In Poland, the Irish – team and public – were left reeling after the 3-1 lecture delivered by the Croats. As it turned out, that night was as good as it got.

“I was a bit of a fringe player four years ago,” Long says now.

“I think I got about 10 or 15 minutes on the pitch in total. But it was still an amazing experience and I have learned from it. I know straight after even the second game, the disappointed heads in the dressing room, we knew that that was more or less it – after the two years’ hard work, to just let it fall like that.

“So I take experience from it. I know it can be all over so quickly, so I want to make sure, especially in the Sweden game, that first game, that we start off on the right foot.”

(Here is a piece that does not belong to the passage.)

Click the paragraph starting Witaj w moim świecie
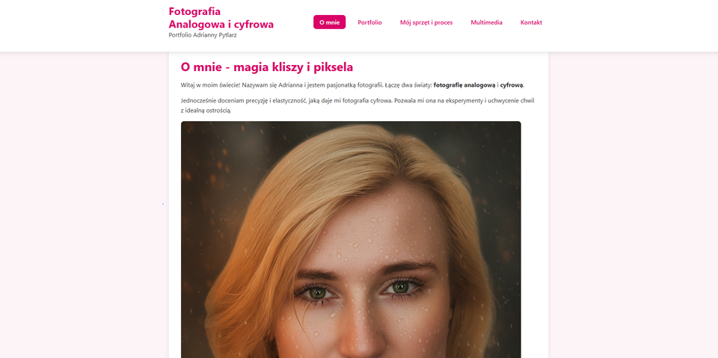 (352, 84)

It is easy to forget that for a few months, O'Neill was the lone voice in refusing to concede that his Republic team were out of the running for qualification. Go back to the turbulent Friday night in November 2014 when Shaun Moloney's goal in Celtic Park gave the Scots the whip-hand in the race for third place. Even now, Gordon Strachan must be struggling to reconcile himself to the fact that his Scottish players are the odd team out in the general invasion from Ireland and the British Isles.

Ireland's hopes hung by the slenderest thread on several big European football nights over the past two years, from John O'Shea's priceless goal to earn a draw against the stunned Germans in Gelsenkirchen to Long's injury-time goal against Poland to earn a draw in Dublin.

For most of the campaign, it seemed that the Republic were merely prolonging an inevitable elimination rather than setting about qualifying.

The possibility of actually making it was only truly fired with Long's thunderbolt of a goal against Germany last October. It was one of those results which made the football world sit up and take instant notice. In Dublin, the impromptu street parties were reminiscent of '90 and '94. Something was re-awoken. Nobody cared about the validity of Jogi Loew's exasperated – if slightly churlish – observations that his team had failed to take countless chances to put the Irish away that night. Ireland had beaten the world champions. The victory created the purest vapours of self-belief in the Irish dressing room afterwards.

"We're afraid of nobody," Seamus Coleman, who wasn't even in the Republic squad four summers ago, says now.

“We have shown that as we beat Germany at home and drew away. We’re a good unit at the minute and we all know what we’re about. We have a good defensive record and we can score goals.”

On one level, Coleman was merely reciting a stock reply but you have to feel, too, that these achievements are precisely what O’Neill is constantly reminding his players about. Under Trapattoni, Ireland travelled to Poland with a legendary authoritarian figure who clearly felt that he had fulfilled his contractual obligation – and worked a minor miracle – by getting the team there.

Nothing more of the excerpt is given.